The data that my colleague talked about when I tried this code is about 40GB in size. For that, it seems that this method can not be used, so I wrote an application in C # separately and solved it.

Recommended Posts

Transpose CSV file in Python Part 2: Performance measurement
Csv in python
File operations in Python
File processing in Python
File operations in Python
Read Python csv file
Speed evaluation of CSV file output in Python
Collectively register data in Firestore using csv file in Python
Use Measurement Protocol in Python
Download the file in Python
UI Automation Part 2 in Python
Download csv file with python
[Python] Open the csv file in the folder specified by pandas
File / folder path manipulation in Python
[Python] Write to csv file with Python
[Automation with python! ] Part 1: Setting file
Linebot creation & file sharing in Python
Create a binary file in Python
Python CSV file reading and writing
ORC, Parquet file operations in Python
[Automation with python! ] Part 2: File operation
Basic Linear Algebra Learned in Python (Part 1)
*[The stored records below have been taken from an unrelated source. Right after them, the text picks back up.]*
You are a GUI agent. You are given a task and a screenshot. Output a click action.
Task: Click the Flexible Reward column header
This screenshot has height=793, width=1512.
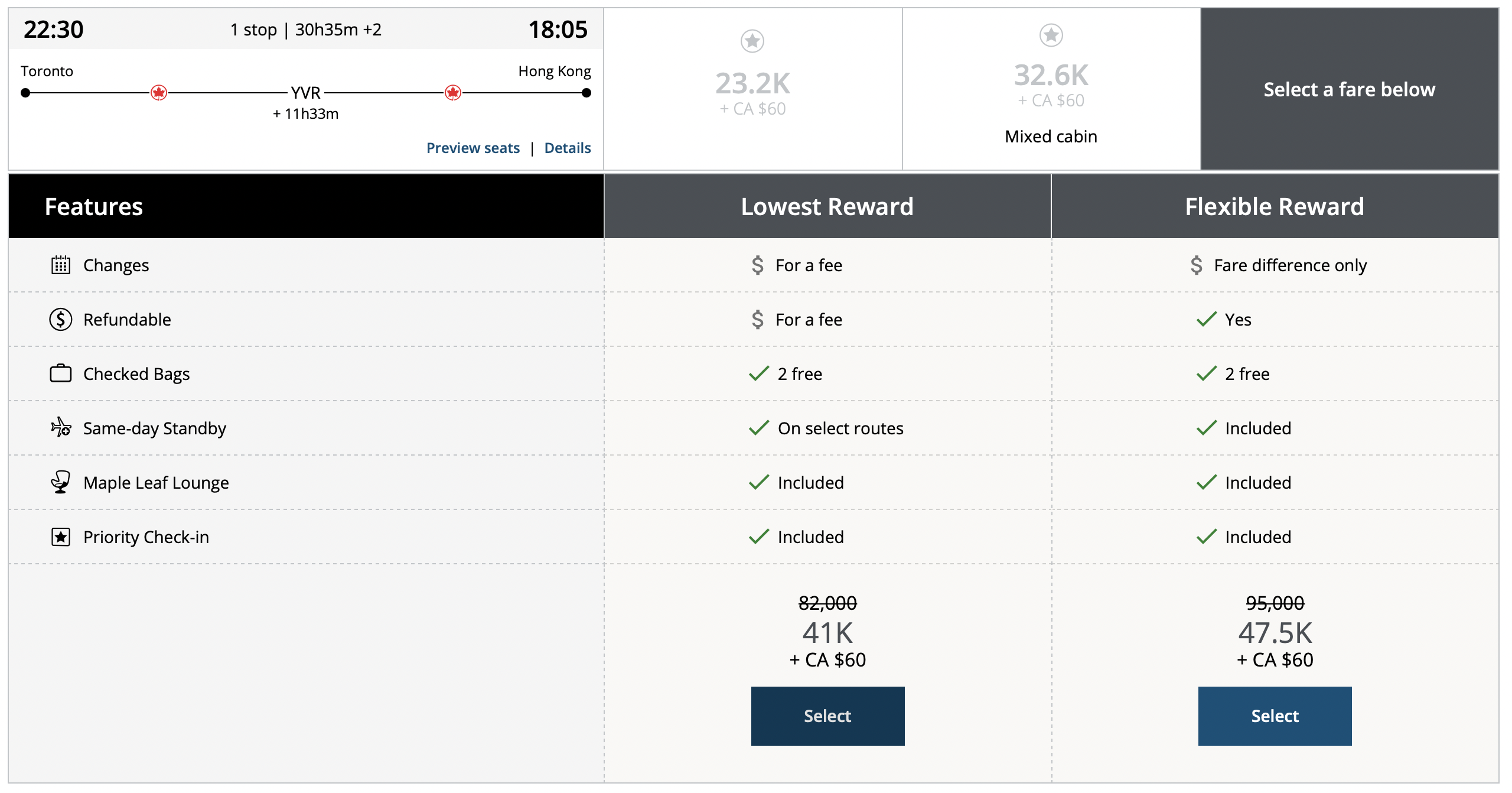1275,207
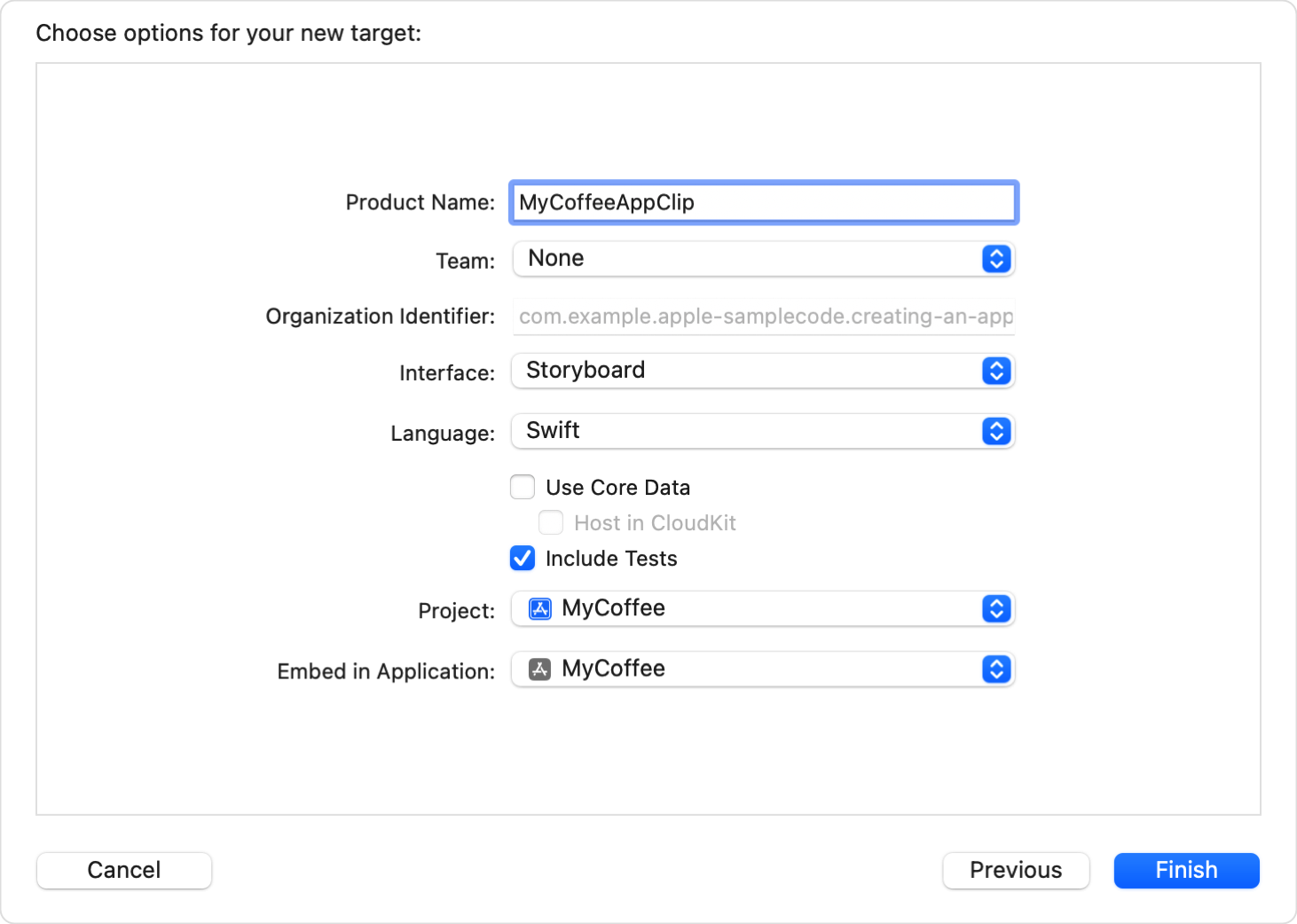Click the blue chevron arrows on Language popup
Screen dimensions: 1297x924
tap(996, 431)

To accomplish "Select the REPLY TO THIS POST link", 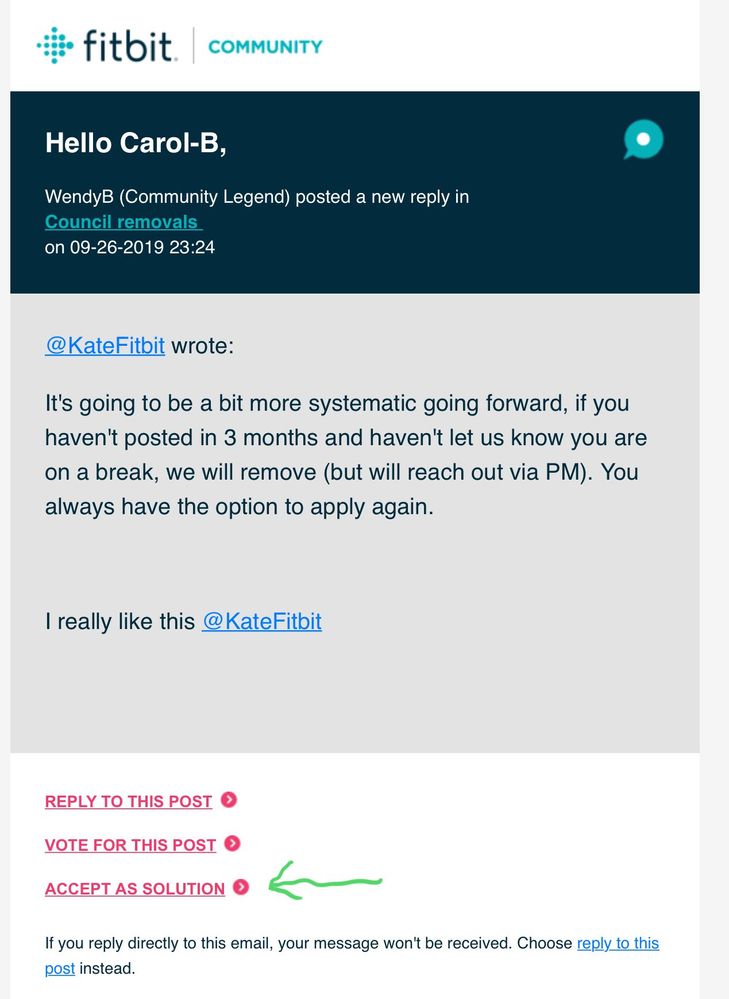I will 128,801.
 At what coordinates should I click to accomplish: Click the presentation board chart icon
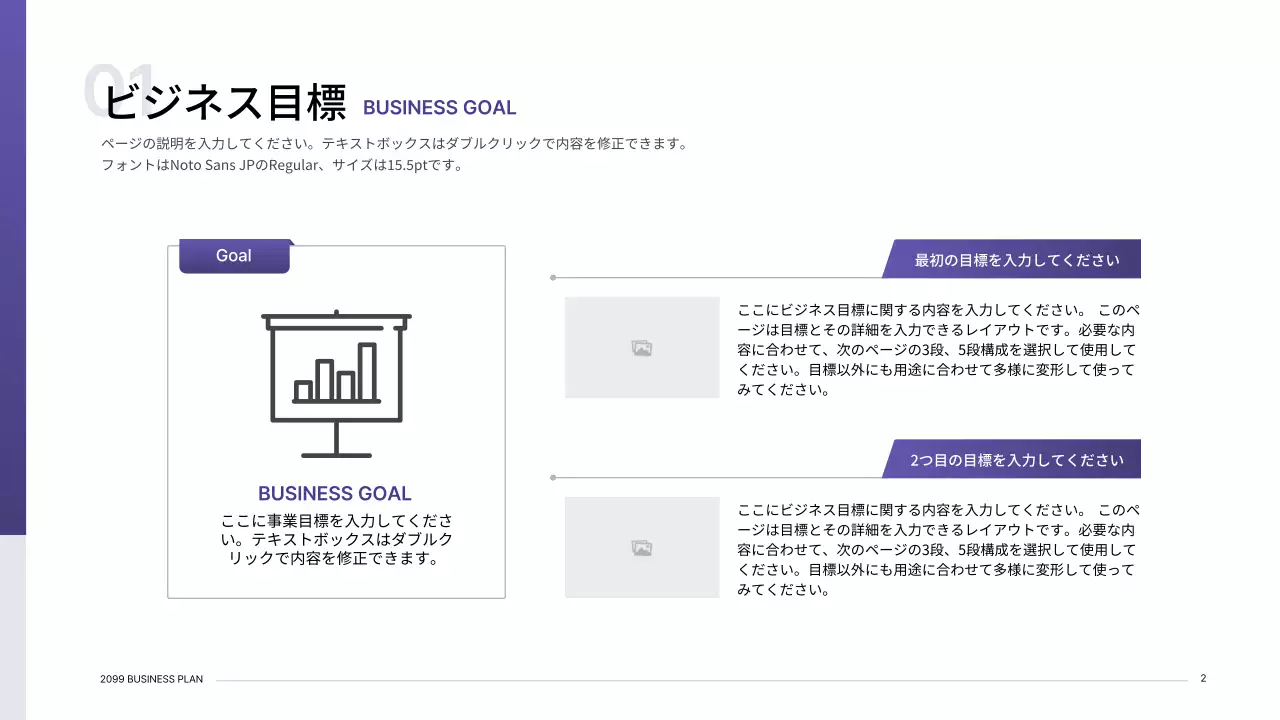point(336,384)
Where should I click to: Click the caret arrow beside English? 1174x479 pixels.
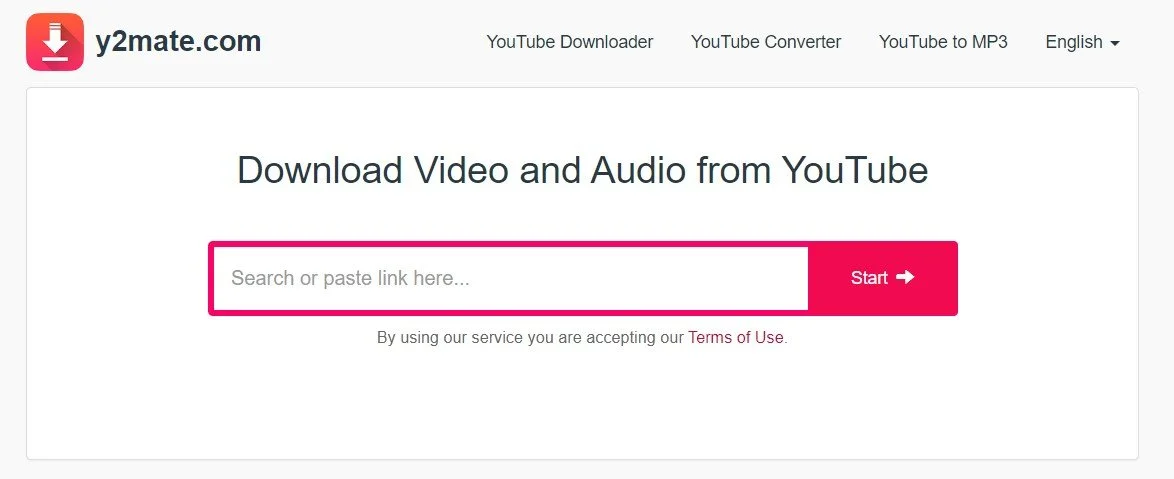pyautogui.click(x=1115, y=43)
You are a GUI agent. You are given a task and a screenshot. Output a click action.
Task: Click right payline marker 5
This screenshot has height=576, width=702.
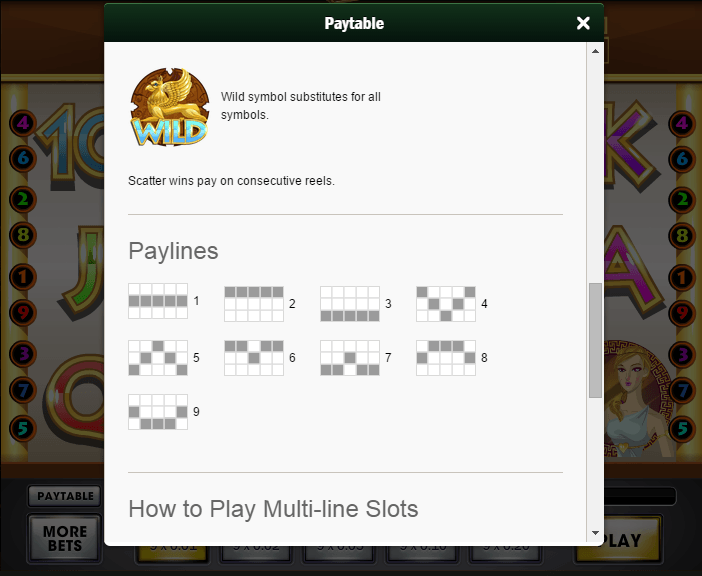(682, 428)
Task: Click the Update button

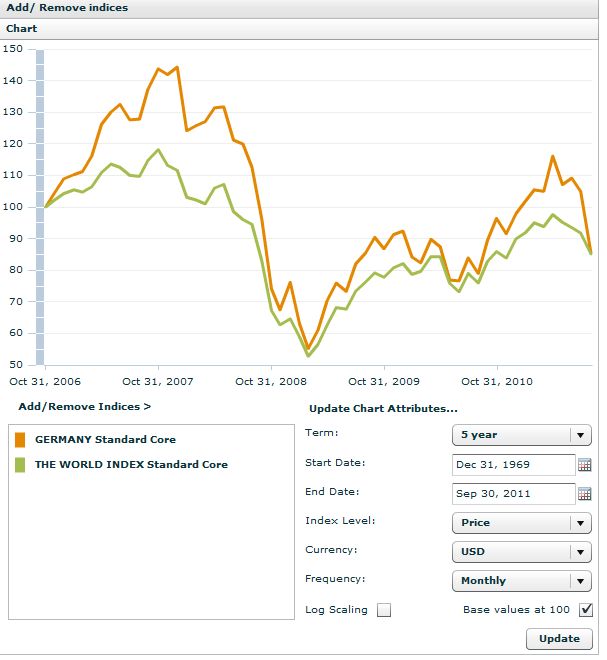Action: pyautogui.click(x=559, y=639)
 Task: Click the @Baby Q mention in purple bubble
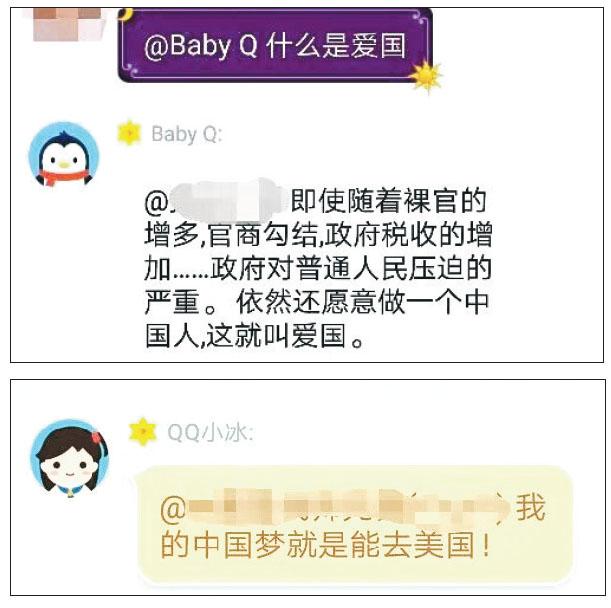201,46
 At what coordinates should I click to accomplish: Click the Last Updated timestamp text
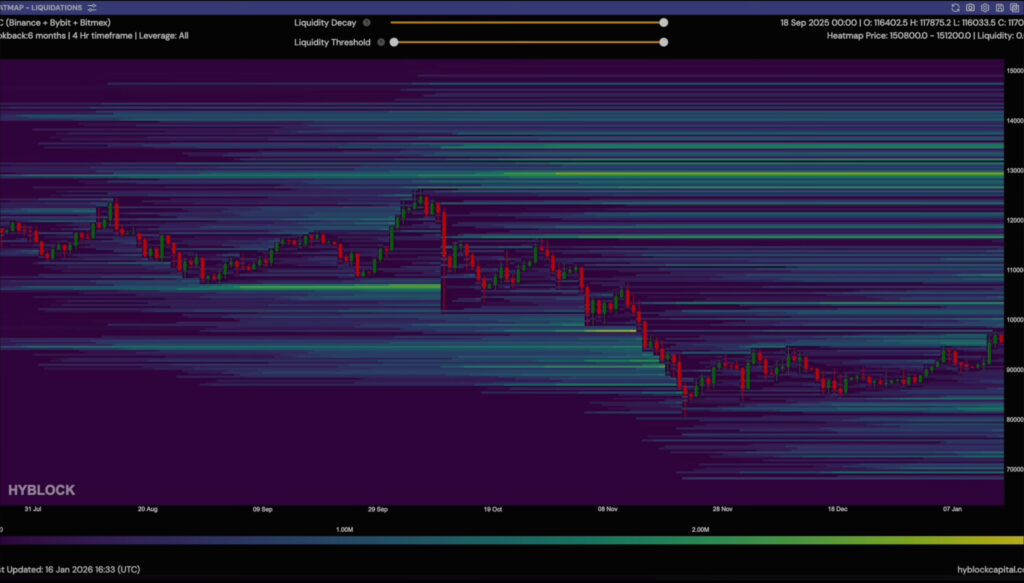(x=70, y=569)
Exclusive control with lock file in Python
Data input / output in Python (CSV, JSON)
GUI creation in python using tkinter part 1
AM modulation and demodulation in Python Part 2
Read CSV file with python (Download & parse CSV file)
[Python] Convert csv file delimiters to tab delimiters
Big difference in ruby, python, httpd performance
Write O_SYNC file in C and Python
Read the file line by line in Python
Read the file line by line in Python
[GPS] Create a kml file in Python
[Part1] Scraping with Python → Organize to csv!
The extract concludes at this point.